Pathway expression analysis was performed initially to compare obesity-resistant NR mice to the corresponding HFD controls using a PAMM-099Z RT2 Profiler qPCR Array (Qiagen, Valencia, CA, USA) with a set of 84 genes related to a broad set of muscle functions. Following these results, a pairwise comparison among all study groups was performed using a PAMM-087Z RT2 Profiler qPCR Array (Qiagen) with a set of 84 genes to specifically focus on the mitochondrial function.
Differentially expressed genes from the PCR array were quantified as the fold difference in the expression of each gene between the test and control samples. The scatter plot matrixes were constructed with the center line indicating a fold change ((2 ^ (−ΔCt)) of 1, and a minimum 2-fold change in gene expression was considered significant.

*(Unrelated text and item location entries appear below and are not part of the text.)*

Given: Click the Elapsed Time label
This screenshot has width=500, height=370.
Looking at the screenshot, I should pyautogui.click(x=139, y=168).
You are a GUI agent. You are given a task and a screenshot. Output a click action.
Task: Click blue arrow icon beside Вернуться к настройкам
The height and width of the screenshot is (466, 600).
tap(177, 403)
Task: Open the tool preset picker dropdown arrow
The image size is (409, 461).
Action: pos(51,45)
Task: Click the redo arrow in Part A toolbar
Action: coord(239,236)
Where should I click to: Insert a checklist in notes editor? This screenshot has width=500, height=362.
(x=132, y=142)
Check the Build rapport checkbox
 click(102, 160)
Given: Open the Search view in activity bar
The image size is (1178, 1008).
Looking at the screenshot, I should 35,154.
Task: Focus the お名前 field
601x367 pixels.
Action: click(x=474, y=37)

2.7. Volatile Fecal Metabolites

Whole fecal pellets were extracted in a 10 mL sample vial containing NaCl (0.4 g), deionized water (965 µL), 5 ppm aqueous d-11 hexanoic acid (10 µL), and 3N H2SO4 (15 µL) to acidify the sample solution to pH 2. Headspace solid phase microextraction (HS-SPME) sampling was automated by a CombiPal autosampler (LEAP Technologies, Carrboro, NC, USA) by agitating the samples at 500 rpm (5 s on and 2 s off) during a 30 min equilibration at 40 °C. Volatile compounds were extracted from the headspace with a 1 cm 50/30 µm DVB/CAR/PDMS SPME fiber (Supelco, Bellefonte, PA, USA) for 30 min at 40 °C before thermal desorption into the gas chromatography inlet. Nontargeted GCxGC-ToFMS was performed on an LECO Pegasus III coupled with an Agilent GC retrofitted with a secondary oven and cryogenic modulator (Leco Corporation, St. Joseph, MI, USA). The detector voltage was optimized by ChromaTOF between −1418.0 and −1472.2 V, and masses of 25–500 were collected at a rate of 500 spectra per second, as described previously [18,19]. The abundance of each metabolite was expressed as the log2-transformed average change in the metabolite peak area from that of the HFD controls.

2.8. Cell Culture

The mouse macrophage cell line RAW 264.7 (ATCC TIB-71) was maintained in DMEM (Life Technologies) supplemented with 10% fetal bovine serum, 100 IU/mL penicillin, and 100 μg/mL streptomycin (Fisher Scientific, Pittsburg, PA, USA) at a density not exceeding 5 × 105 cells/mL. Passages were performed every 3–4 days in 57 cm2 cell-culture dishes (Nalge Nunc International, Rochester, NY, USA) maintained at 37 °C in a humidified 5% CO2 Thermo Forma Series II incubator (Fisher Scientific).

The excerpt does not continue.